Os aplicativos também foram implementados por Feder tanto no Paraná como em São Paulo — o secretário tem repetido no governo Tarcísio ações e programas polêmicos que já haviam sido lançados na gestão Ratinho Junior.
Procurado pelo UOL, Feder não respondeu. Em agosto, ele defendeu o método em entrevista à Folha de S.Paulo. “O professor perdia muito tempo escrevendo na lousa. Agora, em um clique, todo o conteúdo estará na lousa digital ou no aparelho de televisão da sala de aula”, disse.
Erros em slides de SP
No final do mês passado o UOL revelou diversos erros encontrados em slides ofertados em escolas de SP. Um deles indicava que a capital tem praia e que Dom Pedro 2º, e não sua filha, a Princesa Isabel, assinou a Lei Áurea em 1888, colocando fim à escravidão.

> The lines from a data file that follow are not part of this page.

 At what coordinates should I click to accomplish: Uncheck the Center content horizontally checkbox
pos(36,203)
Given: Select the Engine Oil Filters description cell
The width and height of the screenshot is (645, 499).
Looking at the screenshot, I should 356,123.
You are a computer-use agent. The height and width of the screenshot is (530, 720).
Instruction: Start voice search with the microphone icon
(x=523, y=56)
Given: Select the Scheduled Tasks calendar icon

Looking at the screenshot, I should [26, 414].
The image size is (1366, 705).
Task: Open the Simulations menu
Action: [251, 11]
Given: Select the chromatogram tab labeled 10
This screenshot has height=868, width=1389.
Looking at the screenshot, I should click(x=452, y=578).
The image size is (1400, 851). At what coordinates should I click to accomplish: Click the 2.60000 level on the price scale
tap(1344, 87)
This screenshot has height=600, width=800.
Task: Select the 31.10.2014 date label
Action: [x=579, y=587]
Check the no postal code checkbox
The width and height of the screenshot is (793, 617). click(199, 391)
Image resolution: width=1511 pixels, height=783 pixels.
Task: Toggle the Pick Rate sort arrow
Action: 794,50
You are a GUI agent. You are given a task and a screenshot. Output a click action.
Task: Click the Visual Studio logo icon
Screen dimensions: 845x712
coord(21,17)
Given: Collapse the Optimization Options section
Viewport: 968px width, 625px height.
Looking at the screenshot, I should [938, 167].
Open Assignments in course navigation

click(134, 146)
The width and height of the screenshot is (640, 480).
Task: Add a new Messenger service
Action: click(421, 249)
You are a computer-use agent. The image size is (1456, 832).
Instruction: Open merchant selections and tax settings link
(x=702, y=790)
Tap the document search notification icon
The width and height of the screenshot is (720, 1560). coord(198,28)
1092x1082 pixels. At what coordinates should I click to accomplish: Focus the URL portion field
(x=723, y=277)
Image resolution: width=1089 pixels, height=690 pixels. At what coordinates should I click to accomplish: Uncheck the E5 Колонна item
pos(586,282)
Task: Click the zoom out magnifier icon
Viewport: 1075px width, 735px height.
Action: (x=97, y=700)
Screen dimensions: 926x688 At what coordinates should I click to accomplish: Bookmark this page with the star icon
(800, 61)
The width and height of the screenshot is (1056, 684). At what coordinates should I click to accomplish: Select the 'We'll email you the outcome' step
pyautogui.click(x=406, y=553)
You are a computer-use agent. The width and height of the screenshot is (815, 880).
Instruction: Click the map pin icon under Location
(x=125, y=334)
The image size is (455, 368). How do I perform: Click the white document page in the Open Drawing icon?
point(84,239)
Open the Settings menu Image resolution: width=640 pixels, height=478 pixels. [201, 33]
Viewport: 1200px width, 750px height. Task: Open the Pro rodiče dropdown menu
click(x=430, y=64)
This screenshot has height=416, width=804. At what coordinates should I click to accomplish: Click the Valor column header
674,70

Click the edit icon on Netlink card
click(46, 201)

Uma análise feita por autores de livros didáticos indicou também que o material é “raso, superficial e enfadonho”. A implementação dos slides começou em abril deste ano.
A secretaria disse que afastou os responsáveis pela produção do material. Na semana passada, o governo paulista disse que revisou “mais de 25 mil páginas” dos slides. O vice-governador Felício Ramuth disse ao colunista Jamil Chade que a crise aberta devido aos erros nos materiais era uma “questão superada”.
Professores e especialistas avaliam, entretanto, que ainda há problemas. “O material digital não deveria estar nas salas de aula”, disse Marcia Cecilia Condeixa, presidente da Abrale (Associação Brasileira dos Autores de Livros Educativos).